Co-op Youghurt 1

Source: The Co-op

It aims to fight the 42,000 tonnes of edible yoghurt thrown out by UK homes each year

The Co-op has claimed an industry first in scrapping use by dates on all own-brand yoghurts.

In a move that aims to fight the 42,000 tonnes of edible yoghurt thrown out by UK homes each year, best before dates will now replace use by guidance across its entire range.

Research from Wrap showed 50% of yoghurts are chucked away in unopened packs, with 70% of wasted yoghurt being thrown out due to it ‘not being used in time’.

Yoghurts traditionally carry use by dates as a link to food safety and a guide for when shoppers should consume the product. Best before, however, refers to quality and often allows for the food to be eaten after that date.

Co-op’s new approach aims to encourage shoppers to check the quality of the product and use visual cues to establish the suitability to consume.

“Yoghurt can be safe to eat if stored unopened in a fridge after the date mark shown, so we have made the move to best before dates to help reduce food waste,” said Co-op head of food technical Nick Cornwell. “The acidity of yoghurt acts as a natural defence and we’d encourage shoppers to use their judgement on the quality of their yoghurt if it is past the best before date.”

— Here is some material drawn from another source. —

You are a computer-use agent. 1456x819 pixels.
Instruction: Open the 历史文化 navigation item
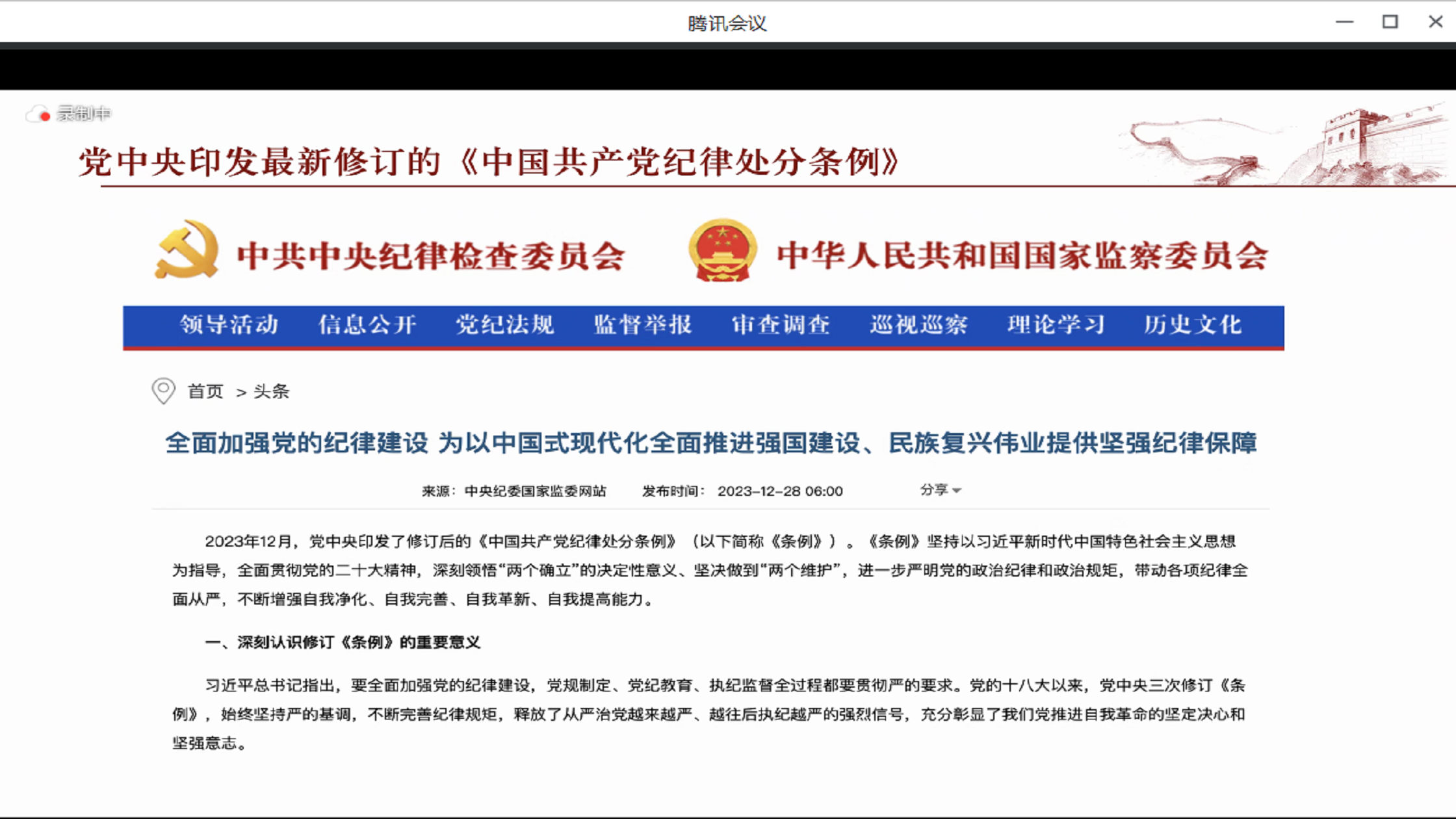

The convenience retailer also removed date labels on several fresh produce lines last year as part of an ongoing trial, and offers on-pack storage advice on a number of its ranges to help cut waste. It also helps to combat its own in-store food waste by donating and redistributing surplus food through its Food Share programme.

“Controlling food waste is not only beneficial for managing household budgets, it also has an environmental benefit and will ultimately help reduce carbon emissions,” Cornwell continued. “We encourage more retailers and brands to review their on-pack guidance and make the switch to best before dates for yoghurts.”

Wrap director of collaboration and change Catherine David said: “We’re delighted to see Co-op making this change to its entire yoghurt range, as we know that the date label on yoghurt is a fundamental reason that it is wasted at home. Wasting food feeds climate change and costs money.

“Applying a best before date helps give people the confidence to use their judgement to eat beyond a best before date and use more of the yoghurt they buy – protecting the planet and their pockets.”

A similar move was made by Morrisons earlier this year when it became the first supermarket to scrap use by dates on its own brand milk. It wanted to encourage customers to use a “sniff test” to judge if a product had gone off instead.

Co-op will introduce best before dates to its own-brand yogurts from May and will have the full range amended by October 2022.